Clinical Trial Offers Lessons for Patient and Researchers 

Written by: Rob Levy

When the time came for Jeffrey Ferreira to undergo a stem cell transplant for acute myeloid leukemia (AML), his Dana-Farber hematologist, Corey Cutler, MD, MPH, had some intriguing news: he was eligible for a clinical trial of a new approach to lowering the risk of chronic graft-versus-host disease (GVHD), a common and sometimes severe aftereffect of a donor transplant. 

As a participant in the trial, Ferreira would be randomly assigned to receive either additional doses of a drug used to reduce GVHD risk or a placebo. Neither he nor the trial’s staff would know which one he’d received. 

As a patient, Ferreira naturally was interested in the chance to receive a helpful treatment. As an educator and husband of an educator, he liked the idea of participating in what is fundamentally a learning opportunity for researchers. 

He didn’t need to think twice about enrolling in the trial.

“For my wife and me it was a no-brainer,” says the retired elementary school principal from Longmeadow, Massachusetts. “I agreed right away.” 

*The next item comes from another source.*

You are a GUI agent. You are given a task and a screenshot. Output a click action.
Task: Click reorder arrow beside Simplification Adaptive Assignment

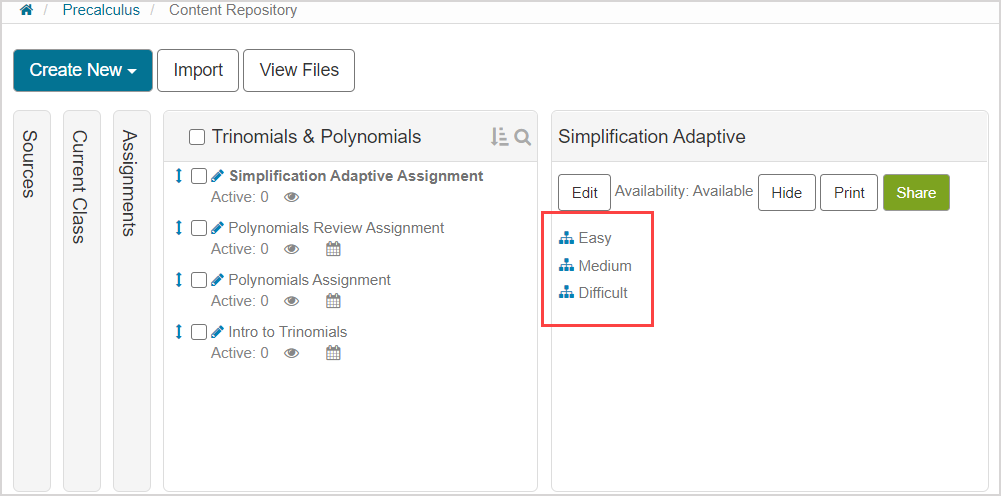pyautogui.click(x=179, y=176)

GVHD occurs when stem cells transplanted from a fully or partially matched donor generate white blood cells that treat their new host as foreign and launch an attack on otherwise healthy tissue and organs. The disease can arise any time after a transplant and can be mild or severe. Depending on the part of the body affected, symptoms can include rash, digestive tract problems, vision changes, fatigue, and jaundice. About 40-50% of patients transplanted with stem cells from a partially matched donor develop the chronic form of GVHD. 

To prevent the disease from arising, patients are usually treated with one of two three-drug combinations: cyclophosphamide, tacrolimus, and mycophenolate mofetil, or tacrolimus, methotrexate, and abatacept shortly after transplant. 

The trial, led by Leslie Kean, MD, PhD, of Pediatric Oncology at Dana-Farber/Boston Children’s Cancer and Blood Disorders Center, is investigating whether adding four additional doses of abatacept can prevent the later-developing forms of GVHD or chronic GVHD.

“We traditionally treat patients with four doses of abatacept in the first 30 days after transplant,” says Cutler, medical director of the Adult Stem Cell Transplantation Program and director of clinical research in stem cell transplantation at the Dana-Farber Brigham Cancer Center.

“The trial Jeff is in seeks to understand if giving prolonged dosing of abatacept — an additional four doses over the next several months — is associated with a reduction in chronic GVHD rates.” 

The trial is open to patients undergoing a transplant of stem cells from a fully or partially matched unrelated donor. All 160 participants will receive the standard three-drug treatment to reduce GVHD risk. Half of the enrollees will receive four extra doses of abatacept and half will receive four doses of a non-active placebo. 

Abatacept works by blocking the activation of donor T cells — immune system cells whose misguided attack results in GVHD. Evidence from earlier studies suggests the extending the course of abatacept treatment can lower the rate of chronic GVHD in the first year after treatment, Cutler remarks. 

Jeffrey Ferreira liked the idea of participating in what is fundamentally a learning opportunity for researchers. 

Two-year odyssey 

For Ferreira, the clinical trial comes as a coda to a two-year period in which blood tests first showed low platelet counts, then low red blood cell counts, and finally white blood cells counts. The dropping levels led to a diagnosis of myelodysplastic syndrome (MDS), which devolved to AML. For a year and a half following his MDS diagnosis in January 2021, he experienced frequent bouts of neutropenia — a shortage of white blood cells called neutrophils — which led to weeks-long hospitalizations. 

The transplant itself, in April of last year, went smoothly, Ferreira says. He’s effusive about the care he received during and after the procedure.

“Every single nurse and member of my care team was amazing,” he says. A clinical trial nurse is assigned to him during his recovery period. “To have someone who’s following my progress so precisely is very reassuring,” Ferreira comments. The care and assistance of his wife, Laurie, made an enormous difference as well, he adds. 

Like all partially matched stem cell recipients, Ferreira has been subject to restrictions during his first year post-transplant: to avoid infections, he’s needed to mostly stay at home and be masked and at a distance when people come by. While such limitations can be trying — especially when his grandchildren come for a visit — Ferreira is consoled that they’re merely an extension of the kind of restrictions everyone faced during the lockdown phase of the COVID-19 pandemic. 

With the one-year anniversary of his transplant, and the lifting of these restrictions, just weeks away, Ferreira is planning a suitable celebration: a family trip to Disney World.